Dawn Richerson is on a personal quest to cultivate a life of art, healing and faith. She is a painter, poet and published author who is fascinated with the topics of nature, spirituality and creativity, and dreams of traveling around the world one day. Dawn enjoys helping other creative professionals launch their own creative revolutions through the marketing communications company she founded in 1997. She lives in Atlanta with one son, two dogs and a cat.

The Suicidal Birds Make Their Way to Me

From straight ahead and only slightly
to the left, he comes barreling toward the glass.
I slow too late, and the devil dressed in blue
becomes a blur with piercing yellow eyes who
falls to pieces in feathers floating high that,
of course, remind me of what it is to still
love you.

The suicidal birds make their way to me –
law of attraction I'm certain you would say.

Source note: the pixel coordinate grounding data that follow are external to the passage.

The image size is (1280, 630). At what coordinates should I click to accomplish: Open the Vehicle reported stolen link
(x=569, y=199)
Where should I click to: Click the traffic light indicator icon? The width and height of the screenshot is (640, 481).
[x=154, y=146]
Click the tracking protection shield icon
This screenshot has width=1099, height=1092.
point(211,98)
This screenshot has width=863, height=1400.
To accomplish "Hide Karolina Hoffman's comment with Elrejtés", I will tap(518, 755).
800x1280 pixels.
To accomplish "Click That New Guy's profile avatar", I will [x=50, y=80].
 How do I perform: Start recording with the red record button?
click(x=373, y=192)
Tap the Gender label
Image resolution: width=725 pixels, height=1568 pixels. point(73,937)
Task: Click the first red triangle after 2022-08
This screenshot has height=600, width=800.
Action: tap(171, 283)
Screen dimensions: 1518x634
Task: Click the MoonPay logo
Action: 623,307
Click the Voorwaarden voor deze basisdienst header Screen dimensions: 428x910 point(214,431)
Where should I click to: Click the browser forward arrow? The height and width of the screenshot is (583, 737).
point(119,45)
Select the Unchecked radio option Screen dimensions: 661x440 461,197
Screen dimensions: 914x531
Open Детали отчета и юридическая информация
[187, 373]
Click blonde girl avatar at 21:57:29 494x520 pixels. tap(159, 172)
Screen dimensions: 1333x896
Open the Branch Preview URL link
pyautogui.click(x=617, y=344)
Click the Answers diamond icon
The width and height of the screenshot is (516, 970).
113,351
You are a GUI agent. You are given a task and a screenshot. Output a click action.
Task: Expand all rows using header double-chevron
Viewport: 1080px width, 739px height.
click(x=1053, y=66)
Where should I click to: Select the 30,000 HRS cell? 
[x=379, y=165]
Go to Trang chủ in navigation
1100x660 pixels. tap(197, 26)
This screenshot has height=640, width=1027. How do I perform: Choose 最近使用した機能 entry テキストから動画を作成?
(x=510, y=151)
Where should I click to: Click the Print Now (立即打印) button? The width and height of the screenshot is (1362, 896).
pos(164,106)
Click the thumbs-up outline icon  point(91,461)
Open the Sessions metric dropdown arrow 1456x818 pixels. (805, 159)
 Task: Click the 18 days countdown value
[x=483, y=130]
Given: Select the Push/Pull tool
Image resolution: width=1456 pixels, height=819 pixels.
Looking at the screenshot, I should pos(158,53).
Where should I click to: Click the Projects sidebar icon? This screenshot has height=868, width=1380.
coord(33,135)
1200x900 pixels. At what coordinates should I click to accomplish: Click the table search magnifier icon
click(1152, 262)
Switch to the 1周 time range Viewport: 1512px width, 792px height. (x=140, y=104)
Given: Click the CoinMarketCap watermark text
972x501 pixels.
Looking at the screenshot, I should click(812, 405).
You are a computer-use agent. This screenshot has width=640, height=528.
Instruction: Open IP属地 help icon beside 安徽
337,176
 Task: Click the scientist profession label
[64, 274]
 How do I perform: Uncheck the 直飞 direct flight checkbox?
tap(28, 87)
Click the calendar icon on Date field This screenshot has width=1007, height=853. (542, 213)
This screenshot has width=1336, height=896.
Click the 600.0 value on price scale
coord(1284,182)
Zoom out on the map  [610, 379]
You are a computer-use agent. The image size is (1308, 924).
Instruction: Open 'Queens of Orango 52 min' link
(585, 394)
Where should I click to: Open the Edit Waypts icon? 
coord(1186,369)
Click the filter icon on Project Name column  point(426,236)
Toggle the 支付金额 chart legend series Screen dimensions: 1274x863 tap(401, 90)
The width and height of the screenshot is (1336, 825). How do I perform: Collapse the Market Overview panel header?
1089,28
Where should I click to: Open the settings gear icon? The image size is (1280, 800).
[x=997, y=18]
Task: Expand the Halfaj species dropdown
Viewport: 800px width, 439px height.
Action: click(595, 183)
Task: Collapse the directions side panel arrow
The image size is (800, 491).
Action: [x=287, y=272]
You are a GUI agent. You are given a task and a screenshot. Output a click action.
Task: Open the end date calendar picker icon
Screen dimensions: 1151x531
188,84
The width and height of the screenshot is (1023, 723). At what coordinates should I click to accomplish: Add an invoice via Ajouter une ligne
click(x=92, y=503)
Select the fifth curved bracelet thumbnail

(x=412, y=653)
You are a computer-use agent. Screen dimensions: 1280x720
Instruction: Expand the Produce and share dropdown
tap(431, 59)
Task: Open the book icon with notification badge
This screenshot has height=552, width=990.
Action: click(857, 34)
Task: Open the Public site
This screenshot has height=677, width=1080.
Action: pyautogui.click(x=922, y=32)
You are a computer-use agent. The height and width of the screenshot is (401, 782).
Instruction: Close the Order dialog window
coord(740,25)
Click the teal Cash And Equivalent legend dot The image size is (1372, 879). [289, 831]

But I want to live and have just come
from fighting my war with a world that would keep
me caged and gouge my sight with admonitions
to not make a peep, to stay to pre-ordained
flight patterns, to let them clip my wings and, most
of all, to forget I ever flew anywhere
with you.

The birds; they all are flying north by northwest.
I do my best to catch the wind, to follow.

Tonight, I act on impulse as I
see my own shadow in the glassy mirror
and lunge forward, seeing shattered glass and you
when neither are really there. I do not know
which way is home again. My feathers plucked,
my spirit with the south and you, I’ve no strength
to fly.

Strange bird that I am, squawking in spring, flapping
my wings wildly, I believe love will find me.

Will you find your way home, too?

As the second place winner in the Poetic Idol Competition, Dawnwon a prize package that includes a $50.00 cash prize; guaranteed publication in an e-Artella issue; free enrollment in her choice of Artella e-courses, the Artella eBook, "Behind the Veil", her choice of any e-Artella issue, and one month FREE Artella membership. Click here for contest details.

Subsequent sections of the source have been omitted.